Hugh J Lavery et al. BJU Int. 2011 Jun.

Abstract

Study type: Therapy (case series).

Level of evidence: 4. What's known on the subject? and What does the study add? The standard of care for invasive bladder cancer is open radical cystectomy with the extent of pelvic lymph node dissection impacting oncological outcomes. Scepticism remains regarding whether an adequate node dissection can be performed in minimally-invasive fashion as previously reported nodal yields of laparoscopic or robotic lymphadenectomy are well below those reported with open surgery.

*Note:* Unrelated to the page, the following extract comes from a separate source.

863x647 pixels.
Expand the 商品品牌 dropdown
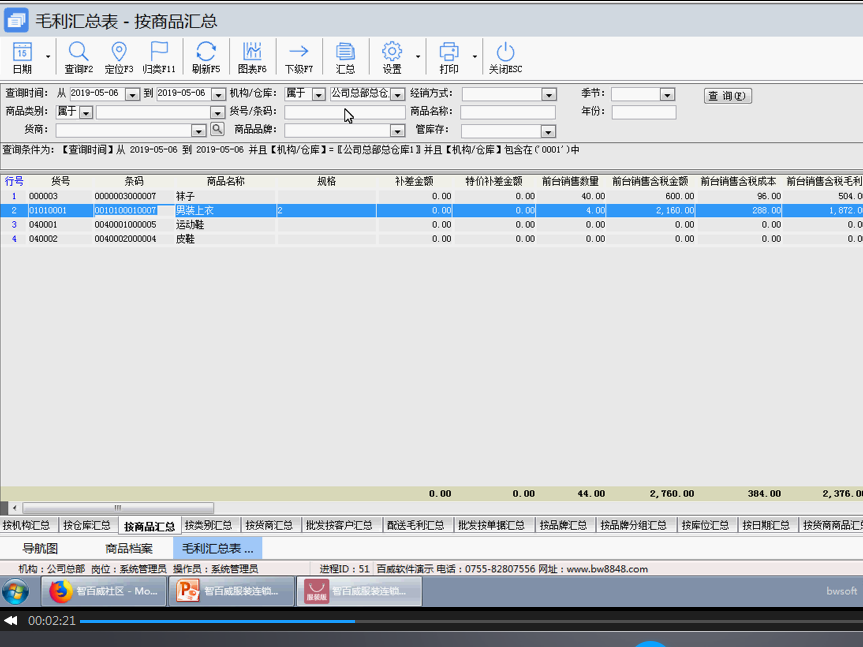397,131
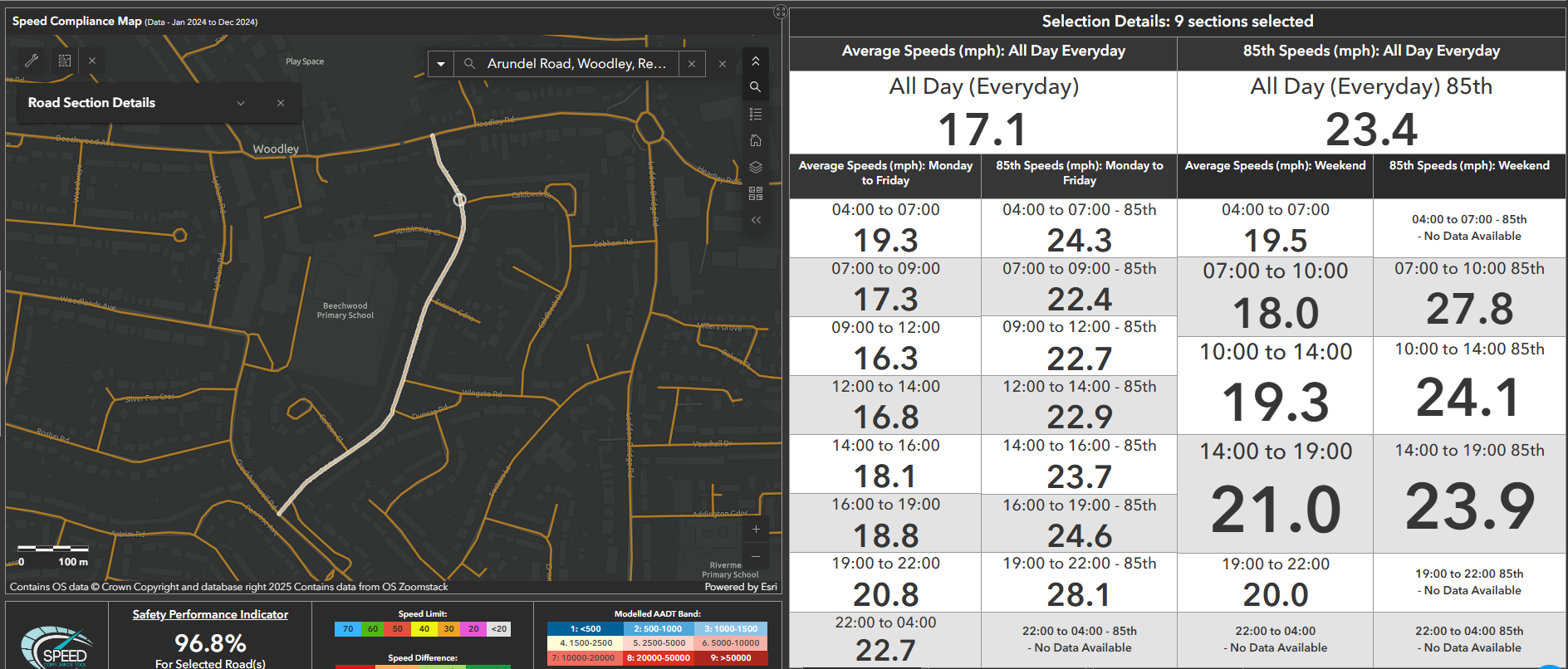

This study demonstrates that extended pelvic lymphadenectomy can be performed robotically with equivalent nodal yields to open series from centres of excellence.

Objective: To report our initial experience with robot-assisted extended pelvic lymph node dissection (ePLND) using a standardized open template.

Patients and methods: In total, 15 consecutive patients underwent robotic radical cystectomy at a single center by a single surgeon using a standard dissection template. Operating time, time to perform ePLND, pathological stage, estimated blood loss, length of hospital stay, number of nodes obtained and nodal positivity were assessed. Postoperative complications and re-admissions were reviewed.

Results: The mean (range) age and body mass index was 66 (46-87) years and 29 (22-43) kg/m2, respectively. The mean (range) operating time and ePLND time was 423 (300-506) min and 107 (66-160) min. Mean (range) estimated blood loss was 160 (50-500) mL. The mean (range) and median length of hospital stay were 3.4 (3-7) days and 3 days, respectively. The mean (range) nodal yield was 41.8 (18-67) nodes, with greater than 25 nodes in 13 patients. Three patients were found to have nodal positivity. Of the fifteen patients, four received neoadjuvant chemotherapy. Two patients were re-admitted for postoperative complications within 30 days. There were no complications directly resulting from the ePLND.

Conclusions: Robot-assisted ePLND at the time of cystectomy can be safely and effectively performed on the robotic platform with comparable nodal yields to open series at centers of excellence for cystectomy. Nodal yields are likely to comprise a factor related to the effort of the surgeon, and not the method by which the lymphadenectomy is performed.